May Allah guide us all.

Saturday, June 6, 2015

p e n a n g



When you are so used to paint a picture of what’s in your mind in words, it gets hard to not get back to square one. Like they said, old habits die hard. My habit isn’t bad, it just needs consistency particularly from my side. With three months holiday, and the possibility of me not taking short semester, I have a lot of time to spare. And those time won’t be wasted on solely sleeping. Some of the time will also be utilized to blog (if people still use the term).

Anyway, during my recent trip to Penang, I noticed that even though Penang is relatively small (in comparison to the entire Peninsular Malaysia), there is still a highly perceptible wealth gap that exists. My family and I stayed in Georgetown and we drove pass Gelugor, Kelawei, Gurney Drive and many others and all of us agreed that Penang reminded us of Singapore. Especially in Jelutong, you can see many apartments, condominiums and shopping malls that are really nice or in the words, sebijik macam kat KL. You know that people who live there are of medium to high socio-economic status.

Maybe I was being ignorant and did not really care to delve into the other part of Penang because when you go to Penang, who cares about anything else, what matters is food, food and MORE FOOD. This post won’t be about the glorious nasi kandar in Penang. I’m afraid I won’t be able to do enough justice to the Penangites. Instead, I will talk about the observation that I did while my dad drove up to Batu Feringghi then to Teluk Bahang and Balik Pulau. (Observation – sounds very scientific eh?)

Batu Feringghi was nice, Shamrock beach was lovely and the place is definitely a relax haven for tourists and locals alike. Teluk Bahang was filled with winding roads and durians along the way. I got a mild car sick but I didn’t want to sleep because I want to see it all. Who knows maybe something cool happens along the way? Hence why I didn’t do. I was kiasu, am still kiasu (but it’s not extreme though). So after a long drive up and down the curve and bends, I notice that there were an awful lot of flats and apartments that are in bad conditions. Like with mold and the building looked really old. Some of the houses also looked like they need repairing, pronto. Some houses were left abandoned. No shopping malls. Heck, it’s even hard for you to find a mini mart there.

This is not the side of Penang that I thought had existed. Well, maybe they did in the past, but not now, since Georgetown is well-developed. But the truth is, it’s not. It’s just another city-suburban disparity that you get in most developed states in Malaysia. It was a surprise for me because Penang occupies a small area hence why I thought that it should be possible for everyone in Penang to at least live comfortably in a nice house. But it’s not.

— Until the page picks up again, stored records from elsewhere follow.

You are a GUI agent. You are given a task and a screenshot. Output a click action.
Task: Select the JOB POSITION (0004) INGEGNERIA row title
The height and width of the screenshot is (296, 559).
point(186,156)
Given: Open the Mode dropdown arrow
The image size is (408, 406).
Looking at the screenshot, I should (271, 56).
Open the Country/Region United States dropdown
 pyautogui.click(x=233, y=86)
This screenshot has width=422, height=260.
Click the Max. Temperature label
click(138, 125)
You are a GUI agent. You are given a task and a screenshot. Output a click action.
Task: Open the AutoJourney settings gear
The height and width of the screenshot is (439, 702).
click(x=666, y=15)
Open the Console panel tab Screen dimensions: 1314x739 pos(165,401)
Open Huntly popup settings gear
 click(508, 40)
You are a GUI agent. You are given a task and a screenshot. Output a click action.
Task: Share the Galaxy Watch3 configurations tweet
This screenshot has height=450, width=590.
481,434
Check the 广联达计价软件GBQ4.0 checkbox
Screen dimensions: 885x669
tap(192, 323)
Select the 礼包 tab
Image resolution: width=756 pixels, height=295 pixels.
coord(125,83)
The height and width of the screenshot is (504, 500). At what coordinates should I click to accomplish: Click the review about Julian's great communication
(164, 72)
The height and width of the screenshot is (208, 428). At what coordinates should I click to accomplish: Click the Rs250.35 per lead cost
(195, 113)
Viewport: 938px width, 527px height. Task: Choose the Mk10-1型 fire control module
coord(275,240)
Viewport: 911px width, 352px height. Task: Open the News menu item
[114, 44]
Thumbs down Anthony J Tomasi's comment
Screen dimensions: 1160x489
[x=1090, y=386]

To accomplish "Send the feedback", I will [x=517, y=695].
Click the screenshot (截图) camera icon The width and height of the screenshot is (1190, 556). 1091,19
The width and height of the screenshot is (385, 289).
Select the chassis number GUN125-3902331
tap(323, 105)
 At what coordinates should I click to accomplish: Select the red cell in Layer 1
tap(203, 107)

I think I need more analysis to this but I feel lazy now. Maybe some other time. 

Peace.

Saturday, January 17, 2015

1_15

It just sucks not having someone to talk to at night. Being all alone; in the dark. Hearing your every breath at the other end but here I am just wandering off with my dark thoughts. It’s unfair how I manage to stay up with you for all those nights that you can’t sleep. It’s also unfair for you to put up with all the hard times I’ve put you through.

I wish you could stay awake with me. For once. Talk about everything we can with each other. Get to know each other more. I should be able to understand the different circumstances that we’re in. But sometimes I choose not to. For I long those endless meaningful conversations. Is that too much to ask for?

This is hard, for us. I get it.

I need to grow up. However, I refuse to. I am willing to wither away and drown in my fake sorrows because I’m that Emo.


In the meantime, I’ll be here. Waiting for you. 

Friday, October 24, 2014

I will follow you into the dark

I can never leave my blog to decay, There's always a time when I would feel the need to update a thing or two about my life as a reminder. Life has been pretty bumpy lately. Just last night we had a lengthy phone conversation about us, about the future, Somehow you have manage to give me a firm assurance and I am so grateful that you're in my life. You seriously are the best thing that I never knew I needed and the best thing that has ever happened in my life.

Not only that, campus life has been very stressful. Deadlines closing in and yet here I am taking my sweet time with things. Writing research papers used to be fun. This semester, it doesn't feel that way at all. Probably because the topics handed to me were the ones that I'm left with and not my options in the very beginning. Debating life has been okay, I could see a progress even though it's slow, I am content.

Last weekend was when the convocation ceremony took place in IIUM and seeing people in their graduation robes made me feel a wee bit excited to graduate. On a side note, I am also glad that IIU's graduation robe is neat. However, thinking about life after graduation is unnerving.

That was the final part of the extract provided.